◆ **Exercise prompt**: Pull out every line of the records below that contains the string "icon", matching case exactly.

(Stored records)
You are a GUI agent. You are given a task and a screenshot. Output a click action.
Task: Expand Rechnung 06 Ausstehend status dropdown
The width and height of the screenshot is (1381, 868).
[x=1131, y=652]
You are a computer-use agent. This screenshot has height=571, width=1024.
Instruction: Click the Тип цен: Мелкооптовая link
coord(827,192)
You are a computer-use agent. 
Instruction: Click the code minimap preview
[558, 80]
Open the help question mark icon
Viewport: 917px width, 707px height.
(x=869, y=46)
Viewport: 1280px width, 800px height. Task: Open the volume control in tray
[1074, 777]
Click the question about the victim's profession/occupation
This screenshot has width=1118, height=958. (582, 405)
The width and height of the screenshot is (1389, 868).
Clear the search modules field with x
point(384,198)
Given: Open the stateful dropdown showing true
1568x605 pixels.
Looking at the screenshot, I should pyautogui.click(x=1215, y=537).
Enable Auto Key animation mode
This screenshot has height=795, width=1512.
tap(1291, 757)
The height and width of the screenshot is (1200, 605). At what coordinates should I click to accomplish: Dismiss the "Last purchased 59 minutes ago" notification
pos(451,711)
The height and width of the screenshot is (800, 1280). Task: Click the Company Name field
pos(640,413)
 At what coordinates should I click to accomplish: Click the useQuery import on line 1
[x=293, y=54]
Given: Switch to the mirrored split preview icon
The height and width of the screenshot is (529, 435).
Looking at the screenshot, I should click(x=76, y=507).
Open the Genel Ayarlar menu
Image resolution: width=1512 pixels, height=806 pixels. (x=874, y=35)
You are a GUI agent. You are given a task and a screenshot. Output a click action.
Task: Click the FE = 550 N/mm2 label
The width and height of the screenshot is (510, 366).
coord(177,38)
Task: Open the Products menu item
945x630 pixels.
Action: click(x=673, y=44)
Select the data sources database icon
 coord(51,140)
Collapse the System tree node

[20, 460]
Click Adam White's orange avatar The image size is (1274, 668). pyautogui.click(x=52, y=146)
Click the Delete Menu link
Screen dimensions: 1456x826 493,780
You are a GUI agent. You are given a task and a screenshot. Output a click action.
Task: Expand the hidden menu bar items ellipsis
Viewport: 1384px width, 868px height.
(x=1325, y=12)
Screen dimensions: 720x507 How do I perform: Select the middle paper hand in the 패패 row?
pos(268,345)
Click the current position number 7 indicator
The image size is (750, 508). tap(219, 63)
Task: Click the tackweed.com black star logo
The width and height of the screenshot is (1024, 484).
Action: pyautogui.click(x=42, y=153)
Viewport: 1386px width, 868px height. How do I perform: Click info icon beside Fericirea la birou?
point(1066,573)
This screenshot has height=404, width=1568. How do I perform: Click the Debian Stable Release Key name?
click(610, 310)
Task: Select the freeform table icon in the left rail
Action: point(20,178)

◆ **Task response**:
Open the help question mark icon
Given: Switch to the mirrored split preview icon
Select the data sources database icon
Viewport: 1386px width, 868px height. How do I perform: Click info icon beside Fericirea la birou?
Task: Select the freeform table icon in the left rail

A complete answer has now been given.